C’est toujours dans le dernier rêve qu’elle apparaît, sans doute le dernier rêve est le seul dont je me souvienne. Nous étions cette fois dans une ville recomposée, c’était à la fois Marseille et Bastia, j’écris qu’elle apparait, mais elle est absente, et dans le rêve je demande où elle est.

l’appel impérieux de la lune

Attendre le sommeil, mains posées sur le corps comme deux parenthèses, une au bas de mon ventre, l’autre sous la poitrine, semaine insomniaque, je me demande ce que je guette ou ce qui me guette dans la nuit.

Elle voulait qu’on se voie, parce que j’avais suivi toute l’histoire, elle voulait me montrer son sourire retrouvé, nous avons déjeuné au soleil, nous avons beaucoup parlé, je suis repartie légère, peut-être parce que je ne me souvenais plus à quel moment j’avais cessé de m’inquiéter pour elle.

Je suis en avance, profite des lumières sur la Seine, Paris merveilleuse, hors du temps. Le restaurant n’est pas encore ouvert, mais les chaises en terrasse me tendent les bras, je renonce à observer les passants, mes pensées naufragent dans la lumière du soir.

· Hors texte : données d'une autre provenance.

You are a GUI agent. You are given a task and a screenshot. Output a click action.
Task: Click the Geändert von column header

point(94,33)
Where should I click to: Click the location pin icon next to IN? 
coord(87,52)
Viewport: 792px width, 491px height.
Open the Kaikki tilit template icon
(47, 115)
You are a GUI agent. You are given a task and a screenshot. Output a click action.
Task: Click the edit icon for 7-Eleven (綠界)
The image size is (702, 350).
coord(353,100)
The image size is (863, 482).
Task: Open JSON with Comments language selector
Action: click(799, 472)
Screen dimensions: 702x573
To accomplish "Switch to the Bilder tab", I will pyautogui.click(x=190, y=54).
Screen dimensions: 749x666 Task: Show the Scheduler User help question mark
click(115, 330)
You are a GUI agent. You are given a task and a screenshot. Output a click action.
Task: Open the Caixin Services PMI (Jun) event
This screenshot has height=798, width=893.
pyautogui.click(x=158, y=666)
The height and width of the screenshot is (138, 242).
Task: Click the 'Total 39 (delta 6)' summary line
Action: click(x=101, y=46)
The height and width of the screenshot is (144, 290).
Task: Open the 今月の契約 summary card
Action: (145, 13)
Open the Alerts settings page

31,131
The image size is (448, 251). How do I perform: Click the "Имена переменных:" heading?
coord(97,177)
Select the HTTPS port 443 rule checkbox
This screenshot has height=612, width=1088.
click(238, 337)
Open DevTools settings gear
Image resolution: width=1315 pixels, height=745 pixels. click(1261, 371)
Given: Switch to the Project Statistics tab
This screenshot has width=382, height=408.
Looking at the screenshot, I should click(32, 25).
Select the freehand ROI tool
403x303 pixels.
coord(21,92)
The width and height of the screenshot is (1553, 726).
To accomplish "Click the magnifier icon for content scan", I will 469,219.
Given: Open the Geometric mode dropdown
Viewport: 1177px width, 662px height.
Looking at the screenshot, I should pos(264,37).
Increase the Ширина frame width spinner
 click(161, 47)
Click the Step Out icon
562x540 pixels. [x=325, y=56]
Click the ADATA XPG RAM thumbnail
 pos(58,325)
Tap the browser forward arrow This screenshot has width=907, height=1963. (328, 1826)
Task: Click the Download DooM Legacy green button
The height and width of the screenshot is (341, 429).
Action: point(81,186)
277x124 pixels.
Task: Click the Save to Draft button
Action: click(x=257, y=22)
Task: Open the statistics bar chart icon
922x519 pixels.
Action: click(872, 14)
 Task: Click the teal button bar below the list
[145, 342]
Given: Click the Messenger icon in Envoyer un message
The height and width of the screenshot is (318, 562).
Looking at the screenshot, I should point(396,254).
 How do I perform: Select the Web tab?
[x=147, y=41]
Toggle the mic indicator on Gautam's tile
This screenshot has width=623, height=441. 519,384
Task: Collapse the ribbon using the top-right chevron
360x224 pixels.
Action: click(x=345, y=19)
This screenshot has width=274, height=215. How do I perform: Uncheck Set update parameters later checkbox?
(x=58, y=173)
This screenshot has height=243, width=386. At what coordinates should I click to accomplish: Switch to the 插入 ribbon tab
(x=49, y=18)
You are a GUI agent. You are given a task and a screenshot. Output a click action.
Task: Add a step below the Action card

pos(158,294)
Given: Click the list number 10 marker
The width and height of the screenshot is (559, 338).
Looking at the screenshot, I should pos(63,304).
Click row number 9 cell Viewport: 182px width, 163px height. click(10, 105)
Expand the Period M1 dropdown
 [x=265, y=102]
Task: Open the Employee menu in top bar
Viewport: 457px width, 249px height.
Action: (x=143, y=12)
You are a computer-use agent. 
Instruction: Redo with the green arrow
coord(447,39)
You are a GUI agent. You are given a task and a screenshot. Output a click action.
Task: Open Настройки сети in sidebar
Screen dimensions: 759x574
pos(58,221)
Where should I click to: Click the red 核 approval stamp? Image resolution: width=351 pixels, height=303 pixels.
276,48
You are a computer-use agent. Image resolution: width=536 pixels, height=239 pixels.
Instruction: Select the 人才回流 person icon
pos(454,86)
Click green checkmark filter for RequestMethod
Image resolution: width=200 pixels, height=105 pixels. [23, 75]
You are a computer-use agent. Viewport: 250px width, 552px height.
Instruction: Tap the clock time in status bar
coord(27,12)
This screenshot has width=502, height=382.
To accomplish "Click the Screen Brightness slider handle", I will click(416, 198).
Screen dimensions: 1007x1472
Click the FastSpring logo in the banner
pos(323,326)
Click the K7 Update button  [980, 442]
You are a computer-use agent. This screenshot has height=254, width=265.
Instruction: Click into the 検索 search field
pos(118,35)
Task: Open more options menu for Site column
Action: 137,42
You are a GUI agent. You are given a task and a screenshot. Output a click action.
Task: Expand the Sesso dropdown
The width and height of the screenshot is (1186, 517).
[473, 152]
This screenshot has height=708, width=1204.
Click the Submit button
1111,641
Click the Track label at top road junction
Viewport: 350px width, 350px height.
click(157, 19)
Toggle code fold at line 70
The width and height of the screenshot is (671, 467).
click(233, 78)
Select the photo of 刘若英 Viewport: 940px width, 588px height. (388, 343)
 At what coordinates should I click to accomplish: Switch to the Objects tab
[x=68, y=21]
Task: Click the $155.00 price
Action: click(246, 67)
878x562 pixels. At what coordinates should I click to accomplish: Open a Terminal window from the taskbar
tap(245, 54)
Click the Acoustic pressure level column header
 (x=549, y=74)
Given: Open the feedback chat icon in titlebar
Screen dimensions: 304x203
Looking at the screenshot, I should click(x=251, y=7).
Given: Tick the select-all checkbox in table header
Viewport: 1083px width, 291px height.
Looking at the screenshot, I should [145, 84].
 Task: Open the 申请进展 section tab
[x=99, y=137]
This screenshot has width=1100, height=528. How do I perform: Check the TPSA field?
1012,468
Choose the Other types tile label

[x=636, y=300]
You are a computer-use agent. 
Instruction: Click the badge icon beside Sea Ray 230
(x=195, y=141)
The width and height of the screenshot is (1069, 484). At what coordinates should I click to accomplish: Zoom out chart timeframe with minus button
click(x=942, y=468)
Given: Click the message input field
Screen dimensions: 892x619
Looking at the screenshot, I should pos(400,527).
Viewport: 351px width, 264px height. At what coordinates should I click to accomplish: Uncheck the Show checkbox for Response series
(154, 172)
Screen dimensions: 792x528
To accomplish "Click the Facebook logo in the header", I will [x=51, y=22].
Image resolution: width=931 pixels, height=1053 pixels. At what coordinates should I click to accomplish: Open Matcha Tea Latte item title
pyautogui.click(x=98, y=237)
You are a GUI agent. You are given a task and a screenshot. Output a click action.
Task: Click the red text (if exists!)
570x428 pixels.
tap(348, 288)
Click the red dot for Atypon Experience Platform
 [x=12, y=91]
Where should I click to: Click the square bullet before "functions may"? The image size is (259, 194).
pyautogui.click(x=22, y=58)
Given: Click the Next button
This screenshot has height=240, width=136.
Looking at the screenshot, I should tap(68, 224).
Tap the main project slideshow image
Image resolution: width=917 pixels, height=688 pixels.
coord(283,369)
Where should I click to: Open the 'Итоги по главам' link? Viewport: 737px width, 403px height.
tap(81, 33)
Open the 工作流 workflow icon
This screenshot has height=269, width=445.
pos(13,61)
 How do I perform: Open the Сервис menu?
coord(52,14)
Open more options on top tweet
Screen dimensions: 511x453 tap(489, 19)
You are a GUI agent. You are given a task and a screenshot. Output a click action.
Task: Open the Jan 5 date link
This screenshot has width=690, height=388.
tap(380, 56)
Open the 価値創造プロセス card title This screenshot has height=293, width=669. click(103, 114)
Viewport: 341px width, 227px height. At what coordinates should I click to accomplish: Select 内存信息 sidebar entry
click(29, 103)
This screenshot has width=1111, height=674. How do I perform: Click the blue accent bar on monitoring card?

À deux sur le Vélib, la petite trentaine, (elle joyeusement) voilà mon chou Taxi Vélib ! putain c’était trop bien, ça fait du bien hein ? (lui) qu’est-ce tu fais ce soir ? (elle toujours plus vive) je vais aux Gémeaux, je vais voir Ibsen, et toi t’es où? (lui désinvolte) à Montreuil, quand je rentre vas y je t’appelle et on se chauffe, (elle) oui, allez salut frère je t’aime.

Je quitte la rue Daguerre coté Maine, trouve un Vélib, me perds sous la douceur insolente, grande boucle avant de retrouver le Lion de Denfert, tours et détours, rue de Tolbiac j’imagine que Philippe n’est pas loin, si je n’étais pas chargée, si je ne devais pas répondre à une obligation professionnelle je l’appellerais pour qu’on se retrouve, je me perds encore, interpelle un cycliste qui me conseille le boulevard de l’Hôpital, en traversant la Seine je maudis mon chargement qui m’empêche de m’arrêter pour photographier la ville.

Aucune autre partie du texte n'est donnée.